__Problem__: Could you put the data from the line with "Click the Quantidade input field" up to and including the line with "pos(98,147)" into a two-column CSV with the headers instruction and response? Each row should hold one instruction and its answer, each in its own quoted field, with line breaks replaced by spaces.

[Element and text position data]
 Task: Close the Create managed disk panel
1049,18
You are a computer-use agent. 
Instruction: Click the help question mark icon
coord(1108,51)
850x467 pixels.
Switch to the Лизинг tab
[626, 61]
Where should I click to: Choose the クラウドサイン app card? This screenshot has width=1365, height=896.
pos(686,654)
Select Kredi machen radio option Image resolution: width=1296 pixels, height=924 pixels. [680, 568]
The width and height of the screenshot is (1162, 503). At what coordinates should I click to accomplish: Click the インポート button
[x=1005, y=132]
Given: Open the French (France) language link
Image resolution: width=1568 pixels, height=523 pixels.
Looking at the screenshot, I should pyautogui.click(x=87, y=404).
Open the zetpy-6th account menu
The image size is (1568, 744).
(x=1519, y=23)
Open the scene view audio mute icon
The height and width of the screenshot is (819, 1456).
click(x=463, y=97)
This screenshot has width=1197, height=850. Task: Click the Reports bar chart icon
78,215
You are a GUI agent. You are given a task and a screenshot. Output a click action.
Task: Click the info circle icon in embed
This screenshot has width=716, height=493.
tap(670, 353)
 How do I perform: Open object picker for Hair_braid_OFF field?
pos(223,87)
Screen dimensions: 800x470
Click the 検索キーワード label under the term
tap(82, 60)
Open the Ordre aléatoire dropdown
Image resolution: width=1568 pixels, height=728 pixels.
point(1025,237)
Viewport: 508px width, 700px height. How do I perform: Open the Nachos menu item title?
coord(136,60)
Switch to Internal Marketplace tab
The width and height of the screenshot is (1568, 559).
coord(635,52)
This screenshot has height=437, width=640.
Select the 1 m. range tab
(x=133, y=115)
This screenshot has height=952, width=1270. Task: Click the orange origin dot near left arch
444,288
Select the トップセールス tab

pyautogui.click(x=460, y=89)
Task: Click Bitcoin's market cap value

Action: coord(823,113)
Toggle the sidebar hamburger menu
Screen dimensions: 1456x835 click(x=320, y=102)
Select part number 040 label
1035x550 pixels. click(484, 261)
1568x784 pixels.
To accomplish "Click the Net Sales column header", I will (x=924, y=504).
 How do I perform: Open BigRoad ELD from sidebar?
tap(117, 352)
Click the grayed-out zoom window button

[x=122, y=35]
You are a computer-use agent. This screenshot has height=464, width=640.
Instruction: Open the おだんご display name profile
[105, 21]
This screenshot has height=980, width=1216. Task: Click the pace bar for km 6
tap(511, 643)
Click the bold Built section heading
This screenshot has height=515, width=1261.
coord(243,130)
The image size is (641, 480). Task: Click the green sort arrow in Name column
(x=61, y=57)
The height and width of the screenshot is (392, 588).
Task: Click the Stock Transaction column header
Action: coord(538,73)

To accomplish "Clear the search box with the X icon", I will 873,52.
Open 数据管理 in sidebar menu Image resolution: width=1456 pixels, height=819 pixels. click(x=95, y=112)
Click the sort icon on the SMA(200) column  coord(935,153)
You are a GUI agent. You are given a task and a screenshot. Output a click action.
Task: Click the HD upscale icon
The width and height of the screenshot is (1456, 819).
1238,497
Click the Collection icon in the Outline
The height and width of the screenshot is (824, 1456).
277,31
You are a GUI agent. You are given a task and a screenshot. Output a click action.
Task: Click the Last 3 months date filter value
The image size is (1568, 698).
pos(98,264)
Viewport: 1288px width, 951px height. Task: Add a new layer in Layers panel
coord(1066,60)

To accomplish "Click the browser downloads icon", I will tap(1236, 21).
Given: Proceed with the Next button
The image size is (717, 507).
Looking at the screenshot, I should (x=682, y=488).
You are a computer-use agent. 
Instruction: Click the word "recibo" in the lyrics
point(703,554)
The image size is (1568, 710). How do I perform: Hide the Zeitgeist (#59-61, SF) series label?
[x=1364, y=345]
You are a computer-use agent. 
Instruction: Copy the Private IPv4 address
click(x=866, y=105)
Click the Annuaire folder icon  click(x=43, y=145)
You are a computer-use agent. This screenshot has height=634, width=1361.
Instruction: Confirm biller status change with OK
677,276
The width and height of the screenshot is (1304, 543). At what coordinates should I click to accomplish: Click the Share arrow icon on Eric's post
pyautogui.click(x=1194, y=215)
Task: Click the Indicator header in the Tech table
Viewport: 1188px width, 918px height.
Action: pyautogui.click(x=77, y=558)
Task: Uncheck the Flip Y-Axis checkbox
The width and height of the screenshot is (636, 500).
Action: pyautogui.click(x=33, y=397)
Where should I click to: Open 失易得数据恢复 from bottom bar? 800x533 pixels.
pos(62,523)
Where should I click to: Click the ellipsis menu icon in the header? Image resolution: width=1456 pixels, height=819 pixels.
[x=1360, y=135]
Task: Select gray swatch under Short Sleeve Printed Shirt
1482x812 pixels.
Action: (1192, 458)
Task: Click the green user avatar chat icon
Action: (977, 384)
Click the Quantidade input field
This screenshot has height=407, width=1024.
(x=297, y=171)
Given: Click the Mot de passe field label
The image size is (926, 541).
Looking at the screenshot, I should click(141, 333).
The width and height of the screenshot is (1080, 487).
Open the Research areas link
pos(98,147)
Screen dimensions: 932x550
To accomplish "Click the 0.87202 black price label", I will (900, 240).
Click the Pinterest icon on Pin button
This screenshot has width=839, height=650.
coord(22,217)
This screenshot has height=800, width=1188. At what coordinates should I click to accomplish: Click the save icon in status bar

__Finished exercise__:
instruction,response
"Click the Quantidade input field This screenshot has height=407, width=1024.","(x=297, y=171)"
"Given: Click the Mot de passe field label The image size is (926, 541).","Looking at the screenshot, I should click(141, 333)."
"The width and height of the screenshot is (1080, 487). Open the Research areas link","pos(98,147)"